Con ordinanza n. 17013/2023 depositata il 14/06/2023 questa Corte così pronunciava: «accoglie il secondo motivo di ricorso nei termini di cui in motivazione, dichiara inammissibile il primo, rigetta il terzo e dichiara assorbito il quarto; cassa la sentenza impugnata in relazione al motivo accolto e rinvia, nei limiti di cui in motivazione, alla Corte di giustizia tributaria di secondo grado della Sicilia -sezione staccata di Catania, in diversa composizione, cui demanda di provvedere alla liquidazione dele spese del giudizio di legittimità».
Avverso la predetta ordinanza propone ricorso per revocazione il contribuente, sorretto da unico motivo.
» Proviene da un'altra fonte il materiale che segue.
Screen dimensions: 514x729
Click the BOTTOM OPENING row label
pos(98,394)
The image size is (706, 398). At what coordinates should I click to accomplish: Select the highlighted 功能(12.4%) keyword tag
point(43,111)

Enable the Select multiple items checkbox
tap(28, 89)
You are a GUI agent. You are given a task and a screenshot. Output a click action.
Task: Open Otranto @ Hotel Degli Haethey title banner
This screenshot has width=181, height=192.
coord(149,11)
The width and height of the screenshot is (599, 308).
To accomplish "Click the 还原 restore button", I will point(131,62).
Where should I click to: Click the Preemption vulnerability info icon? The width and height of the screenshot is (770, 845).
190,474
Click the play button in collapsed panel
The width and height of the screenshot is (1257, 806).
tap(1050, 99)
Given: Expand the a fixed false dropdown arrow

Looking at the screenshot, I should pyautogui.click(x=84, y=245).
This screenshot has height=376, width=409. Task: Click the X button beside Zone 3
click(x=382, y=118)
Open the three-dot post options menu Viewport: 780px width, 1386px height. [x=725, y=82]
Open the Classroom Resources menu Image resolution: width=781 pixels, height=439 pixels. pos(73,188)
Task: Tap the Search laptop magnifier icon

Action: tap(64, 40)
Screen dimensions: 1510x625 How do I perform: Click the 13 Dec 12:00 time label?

L’RAGIONE_SOCIALE resiste con controricorso.
RAGIONI DELLA DECISIONE
Con l’unico motivo di ricorso il contribuente eccepisce la «Nullità dell’ordinanza per errore di fatto ex art. 391 -bis c.p.c. in combinato disposto con l’art. 395 n. 4) c.p.c.», per aver ritenuto erroneamente la Corte che il contribuente fosse titolare di reddito d’impresa e di non aver piuttosto rilevato che lo stesso non era mai stato titolare di partita Iva e che quindi a lui era inapplicabile il cd. regime de minimis .
L’art. 391bis cod. proc. civ. stabilisce che «Se la sentenza pronunciata dalla Corte di cassazione è affetta da errore di fatto ai sensi dell’articolo 395, numero 4), la parte interessata può chiederne la revocazione». Quest’ultima disposizione prescrive che «Le sentenze pronunciate in grado d’appello o in unico grado
possono essere impugnate per revocazione se la sentenza è l’effetto di un errore di fatto risultante dagli atti o documenti della causa» e precisa che «Vi è questo errore quando la decisione è fondata sulla supposizione di un fatto la cui verità è incontrastabilmente esclusa, oppure quando è supposta l’inesistenza di un fatto la cui verità è positivamente stabilita, e tanto nell’uno quanto nell’altro caso se il fatto non costituì un punto controverso sul quale la sentenza ebbe a pronunciare».
2.1. La giurisprudenza di legittimità ha perimetrato l’errore di fatto tracciandone, in primo luogo, il confine rispetto alla violazione o falsa applicazione di norme di diritto sostanziali o processuali, laddove l’errore di fatto riguarda solo l’erronea presupposizione dell’esistenza o dell’inesistenza di fatti considerati nella loro dimensione storica di spazio e di tempo, non potendosi far rientrare nella previsione il vizio che, nascendo ad esempio da una falsa percezione di norme che contempli la rilevanza giuridica di questi stessi fatti, integri gli estremi dell’ error iuris , sia che attenga ad obliterazione RAGIONE_SOCIALE norme medesime, riconducibile all’ipotesi della falsa applicazione, sia che si concreti nella distorsione della loro effettiva portata, riconducibile all’ipotesi della violazione.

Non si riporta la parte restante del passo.